Wandelen/informatie Griekenland: Epirus. |
Epirus, ook wel Epiros of Ipiros genaamd, betekent eenvoudig 'vasteland'.
De 9000 km2 die de provincie groot is, grenst in het noorden aan Albanië, in het westen aan de Ionische Zee en in het zuiden
en de Ambrakische Golf, terwijl de westgrens wordt bepaald door het Pinosgebergte en de provincies Macedonië en Thessalie.
De hoofdstad van Epirus is Ioaninna en de provincie bestaat uit een viertal departementen, Arta. Ioaninna, Preveza en
Thesprotia.
Epirus is één van de bergachtigste gebieden van Griekenland, de Pindos bergketen met hoge toppen als de Pindos en de
Smolikas, in de dalen stromen vele rivieren, zoals de Arachthos, de Aos en de Loutos en de legendarische Acheron.
In het oosten van Epirus ligt het woeste en ruige Pinosgebergte, op de hellingen vinden we veel schilderachtige dorpjes
terwijl de flnaken zijn begroeid met dichte bossen.
Pas in 1939 werd de eerste weg over dit gebergte aangelegd, daarvoor
was dit gebied alleen in de zomermaanden via een moeilijk begaanbare muilezelpaden toegankelijk.

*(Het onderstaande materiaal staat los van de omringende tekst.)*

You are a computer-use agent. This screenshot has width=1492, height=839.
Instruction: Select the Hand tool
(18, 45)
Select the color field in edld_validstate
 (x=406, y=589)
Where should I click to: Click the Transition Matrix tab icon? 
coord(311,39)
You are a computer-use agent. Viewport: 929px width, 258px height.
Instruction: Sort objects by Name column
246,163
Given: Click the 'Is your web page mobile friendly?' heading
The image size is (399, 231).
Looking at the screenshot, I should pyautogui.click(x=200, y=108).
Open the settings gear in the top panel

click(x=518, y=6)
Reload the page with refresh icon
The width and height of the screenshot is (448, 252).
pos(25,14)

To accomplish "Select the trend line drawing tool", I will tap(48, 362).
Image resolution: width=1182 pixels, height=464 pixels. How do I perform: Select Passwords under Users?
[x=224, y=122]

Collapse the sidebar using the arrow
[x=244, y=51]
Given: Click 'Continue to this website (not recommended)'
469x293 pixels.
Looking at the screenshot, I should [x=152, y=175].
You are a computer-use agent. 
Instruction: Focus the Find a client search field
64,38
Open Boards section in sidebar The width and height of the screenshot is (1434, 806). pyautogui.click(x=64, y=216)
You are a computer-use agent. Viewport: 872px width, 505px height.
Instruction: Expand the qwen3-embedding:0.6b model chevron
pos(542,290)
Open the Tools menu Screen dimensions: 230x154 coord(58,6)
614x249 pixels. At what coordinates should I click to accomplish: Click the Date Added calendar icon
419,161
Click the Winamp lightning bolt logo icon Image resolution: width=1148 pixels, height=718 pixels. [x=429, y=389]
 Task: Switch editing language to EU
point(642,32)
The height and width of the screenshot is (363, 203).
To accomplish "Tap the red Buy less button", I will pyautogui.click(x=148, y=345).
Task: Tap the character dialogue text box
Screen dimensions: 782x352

De vele dorpjes worden door vele talrijke kleine bruggetje met elkaar verbonden, de bruggetjes werden gebouwd door de
ambachtelijke bruggenbouwers uit deze provincie, de Kioproulides.
De provincie is niet alleen bekend om zijn bruggenbouwers, ook de beroemde Pitas is uit Epirus afkomstig.
Epirus was al in de Oude Steentijd bewoond en werd, zoals vele streken in Griekenland door de Franken, Byzantijnen en
Turken bezet. Vooral de legendarische Ali Pasja was berucht in deze streek.